Saturday, December 02, 2006

Rixflix A to Z: Abbott and Costello in the Foreign Legion (1950)

Director: Charles Lamont
Universal, 1:20, b/w
Crew Notables: Bud Westmore (makeup)
Cast Notables: Abbott and Costello, Patricia Medina, Walter Slezak, Douglas Dumbrille, Leon Belasco, Tor Johnson, Wee Willie Davis, Marc Lawrence, Henry Corden, Candy Candido (voice of skeleton), Jeff Chandler (narrator)
TC4P Rating: 5/9

Somewhere in my head is a map of the world as drawn by where I think things are... On that map, the Rolling Stones, a band well-known to be from England, live in Chicago, along with Cheap Trick, Warren Beatty, and for some strange reason, Margaret Trudeau (don't ask...). I place things and people where they seem to be according to the news that I hear and sometimes for the strangest reasons imaginable. I could go on forever with the mixed-up inhabitants of this only slightly plausible map, but I won't at this time.

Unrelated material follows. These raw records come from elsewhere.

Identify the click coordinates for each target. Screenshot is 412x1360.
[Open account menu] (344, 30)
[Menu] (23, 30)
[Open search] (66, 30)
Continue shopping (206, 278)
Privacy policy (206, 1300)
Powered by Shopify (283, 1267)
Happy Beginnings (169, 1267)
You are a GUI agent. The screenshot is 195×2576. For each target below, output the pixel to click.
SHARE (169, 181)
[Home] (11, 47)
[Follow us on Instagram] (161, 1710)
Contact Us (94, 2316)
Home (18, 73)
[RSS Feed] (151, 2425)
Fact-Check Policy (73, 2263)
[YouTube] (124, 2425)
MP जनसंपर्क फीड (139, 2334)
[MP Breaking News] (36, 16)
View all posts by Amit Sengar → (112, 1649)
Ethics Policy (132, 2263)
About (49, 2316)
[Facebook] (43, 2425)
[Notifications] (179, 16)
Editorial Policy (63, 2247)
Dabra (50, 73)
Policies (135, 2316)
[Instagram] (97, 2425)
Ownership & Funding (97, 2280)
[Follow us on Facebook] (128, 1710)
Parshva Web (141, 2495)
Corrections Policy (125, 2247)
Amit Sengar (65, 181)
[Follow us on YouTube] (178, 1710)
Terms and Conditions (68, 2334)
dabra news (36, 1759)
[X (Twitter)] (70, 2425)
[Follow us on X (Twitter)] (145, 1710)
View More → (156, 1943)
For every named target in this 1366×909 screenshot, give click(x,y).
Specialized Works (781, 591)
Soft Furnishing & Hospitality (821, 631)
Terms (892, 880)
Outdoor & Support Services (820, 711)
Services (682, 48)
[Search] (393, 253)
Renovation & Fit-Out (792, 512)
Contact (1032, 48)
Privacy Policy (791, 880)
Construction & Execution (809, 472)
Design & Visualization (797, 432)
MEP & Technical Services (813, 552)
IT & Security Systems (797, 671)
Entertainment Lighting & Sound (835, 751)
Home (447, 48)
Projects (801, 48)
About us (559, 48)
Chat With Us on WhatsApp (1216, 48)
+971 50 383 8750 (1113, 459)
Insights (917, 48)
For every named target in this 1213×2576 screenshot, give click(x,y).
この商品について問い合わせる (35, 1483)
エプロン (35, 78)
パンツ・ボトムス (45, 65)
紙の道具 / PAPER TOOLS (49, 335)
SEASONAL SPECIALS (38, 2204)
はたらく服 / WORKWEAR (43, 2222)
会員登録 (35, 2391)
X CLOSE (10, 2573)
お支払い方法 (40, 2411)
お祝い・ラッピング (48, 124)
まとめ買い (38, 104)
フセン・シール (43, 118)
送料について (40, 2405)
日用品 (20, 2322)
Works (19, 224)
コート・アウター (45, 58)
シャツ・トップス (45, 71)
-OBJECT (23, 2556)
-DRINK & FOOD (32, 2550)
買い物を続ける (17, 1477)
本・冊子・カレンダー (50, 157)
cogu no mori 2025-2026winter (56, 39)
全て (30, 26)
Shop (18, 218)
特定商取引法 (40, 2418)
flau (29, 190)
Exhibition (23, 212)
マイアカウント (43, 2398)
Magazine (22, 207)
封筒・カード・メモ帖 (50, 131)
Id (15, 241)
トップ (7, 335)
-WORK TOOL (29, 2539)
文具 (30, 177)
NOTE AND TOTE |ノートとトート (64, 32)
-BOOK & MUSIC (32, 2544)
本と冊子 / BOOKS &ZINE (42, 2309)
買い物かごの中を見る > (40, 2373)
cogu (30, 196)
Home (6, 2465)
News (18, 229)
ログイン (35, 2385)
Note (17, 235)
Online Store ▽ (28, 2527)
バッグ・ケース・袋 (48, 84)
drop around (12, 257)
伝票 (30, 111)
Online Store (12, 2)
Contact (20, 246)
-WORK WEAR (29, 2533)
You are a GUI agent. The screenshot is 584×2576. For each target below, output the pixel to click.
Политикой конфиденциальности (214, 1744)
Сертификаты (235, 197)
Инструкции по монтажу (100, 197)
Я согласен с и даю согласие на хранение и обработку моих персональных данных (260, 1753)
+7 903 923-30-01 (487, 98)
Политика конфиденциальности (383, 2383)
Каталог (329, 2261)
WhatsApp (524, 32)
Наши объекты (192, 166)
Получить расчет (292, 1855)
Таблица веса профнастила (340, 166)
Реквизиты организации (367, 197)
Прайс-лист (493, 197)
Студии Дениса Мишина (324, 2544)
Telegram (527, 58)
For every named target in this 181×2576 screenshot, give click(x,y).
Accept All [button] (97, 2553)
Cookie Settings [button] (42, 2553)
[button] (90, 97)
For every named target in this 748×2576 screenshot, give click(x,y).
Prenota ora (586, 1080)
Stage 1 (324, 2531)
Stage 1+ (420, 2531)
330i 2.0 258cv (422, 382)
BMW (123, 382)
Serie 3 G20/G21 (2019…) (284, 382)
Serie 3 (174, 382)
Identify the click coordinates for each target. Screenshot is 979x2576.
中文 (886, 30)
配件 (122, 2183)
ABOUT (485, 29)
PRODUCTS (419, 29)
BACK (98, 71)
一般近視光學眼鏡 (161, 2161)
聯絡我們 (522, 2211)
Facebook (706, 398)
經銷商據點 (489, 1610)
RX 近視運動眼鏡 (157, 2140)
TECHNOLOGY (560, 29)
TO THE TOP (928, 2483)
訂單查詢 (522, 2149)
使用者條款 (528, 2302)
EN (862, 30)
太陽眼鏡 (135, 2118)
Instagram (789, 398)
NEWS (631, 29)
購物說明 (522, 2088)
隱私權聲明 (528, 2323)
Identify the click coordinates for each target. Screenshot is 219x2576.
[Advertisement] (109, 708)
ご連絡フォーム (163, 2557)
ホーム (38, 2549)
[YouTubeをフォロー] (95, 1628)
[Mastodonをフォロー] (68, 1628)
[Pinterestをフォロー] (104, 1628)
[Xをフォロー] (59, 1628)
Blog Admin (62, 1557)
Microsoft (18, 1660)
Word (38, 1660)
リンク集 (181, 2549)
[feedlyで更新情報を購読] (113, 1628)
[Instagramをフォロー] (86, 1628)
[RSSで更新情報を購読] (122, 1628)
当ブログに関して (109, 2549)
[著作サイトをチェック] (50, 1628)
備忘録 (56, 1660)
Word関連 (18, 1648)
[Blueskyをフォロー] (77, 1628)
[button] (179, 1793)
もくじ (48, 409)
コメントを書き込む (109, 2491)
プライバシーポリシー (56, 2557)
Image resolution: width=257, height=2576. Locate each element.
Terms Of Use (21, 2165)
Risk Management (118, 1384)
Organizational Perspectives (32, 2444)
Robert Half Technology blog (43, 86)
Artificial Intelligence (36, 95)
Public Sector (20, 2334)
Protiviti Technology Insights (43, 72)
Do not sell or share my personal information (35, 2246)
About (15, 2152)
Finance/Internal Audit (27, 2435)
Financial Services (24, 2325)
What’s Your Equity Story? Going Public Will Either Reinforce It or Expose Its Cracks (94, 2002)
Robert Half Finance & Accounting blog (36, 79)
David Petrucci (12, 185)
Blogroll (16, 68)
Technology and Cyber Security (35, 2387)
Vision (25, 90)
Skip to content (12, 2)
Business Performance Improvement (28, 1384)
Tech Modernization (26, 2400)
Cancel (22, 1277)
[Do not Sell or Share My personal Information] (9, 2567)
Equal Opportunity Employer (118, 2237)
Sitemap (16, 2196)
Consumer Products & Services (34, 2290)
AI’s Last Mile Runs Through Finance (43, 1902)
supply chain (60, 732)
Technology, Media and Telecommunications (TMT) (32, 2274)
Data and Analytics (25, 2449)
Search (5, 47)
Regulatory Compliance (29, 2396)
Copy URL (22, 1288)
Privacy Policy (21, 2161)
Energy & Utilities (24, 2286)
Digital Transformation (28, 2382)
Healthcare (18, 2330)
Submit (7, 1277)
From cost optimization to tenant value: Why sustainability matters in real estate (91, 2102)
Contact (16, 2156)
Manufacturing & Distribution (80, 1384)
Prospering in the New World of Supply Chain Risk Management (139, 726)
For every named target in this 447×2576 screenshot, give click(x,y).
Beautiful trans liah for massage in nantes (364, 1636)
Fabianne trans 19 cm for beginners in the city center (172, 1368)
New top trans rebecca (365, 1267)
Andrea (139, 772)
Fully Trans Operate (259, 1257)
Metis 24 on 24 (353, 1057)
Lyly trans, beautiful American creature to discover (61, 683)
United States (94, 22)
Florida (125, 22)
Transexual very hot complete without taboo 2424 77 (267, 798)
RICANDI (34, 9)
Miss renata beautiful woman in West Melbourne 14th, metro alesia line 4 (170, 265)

But there is one thing that is clear: the French Foreign Legion, who operate all about the world, but most famously out of Algeria, don't on my map. They operate out of France. This is actually partially true nowadays, but I don't mean their headquarters is stationed there, or that they bivouac there. On my map, they fight their battles there... in the deserts of France. Yes, even in a film where I am told flat-out that they are fighting in a desert in the middle of Africa, somewhere in my head, I believe that they are actually about an hour outside of Paris (which actually is placed in France on my map.) So, in Abbott and Costello in the Foreign Legion, even when the title says "Algiers" once the desert action starts, my head tells me that the Legionnaires are back in France.

Average Abbott and Costello, but even average Bud and Lou can still yield some good laughs. Lou's verbal battle with the French word "oui" is amusing, and numerous sight gags pay off well, including an extended mirage sequence (bad backdrops and all) which concludes when they encounter a spitting fish that has stolen a set of false teeth from one of the desert tribesmen. (Once again, don't ask...) There is also a bit where Bud believes that Lou has been blown to smithereens, and the pathos that Abbott wrings out of the by-the-book lines is actually quite touching. At least, until he discovers that Lou is still alive -- boy, does he turn on a dime. But, for a moment, even to someone who has always sided with the pushed-about Costello, I really felt the friendship that had to be at the base of their long partnership, no matter how tired they may have been of each other. It's a feeling that you get from Laurel and Hardy in droves, but that comes rarely in the Abbott and Costello series, and usually from Lou, at that; but there it is, fleetingly, for the taking.

You also have some wrasslin' action with the bear-like Wee Willie Davis and that monstrous icon of Woodsian (Ed, that is) ineptitude, Tor Johnson. Seeing this sequence a day removed from viewing Borat and its nude hotel wrestling shock-a-thon, I couldn't help but flash on the newer film when these two de-shirt and throw down with Bud and Lou (who play fight managers who are trying to locate Davis' Abdullah, cousin to the sheikh that is out to kill them). For those not obsessed with homoerotic affairs of the mat, there is the lovely assemblage of harem girls who become the focus of Lou's attention through much of the film.

My attention? Sorry, it was squarely drawn towards France, and just where the hell they are hiding all those deserts there...

RTJ

[This review was edited and updated with new photos on 11/14/2016. This piece was written before I learned about Le Grande Dune du Pilat.]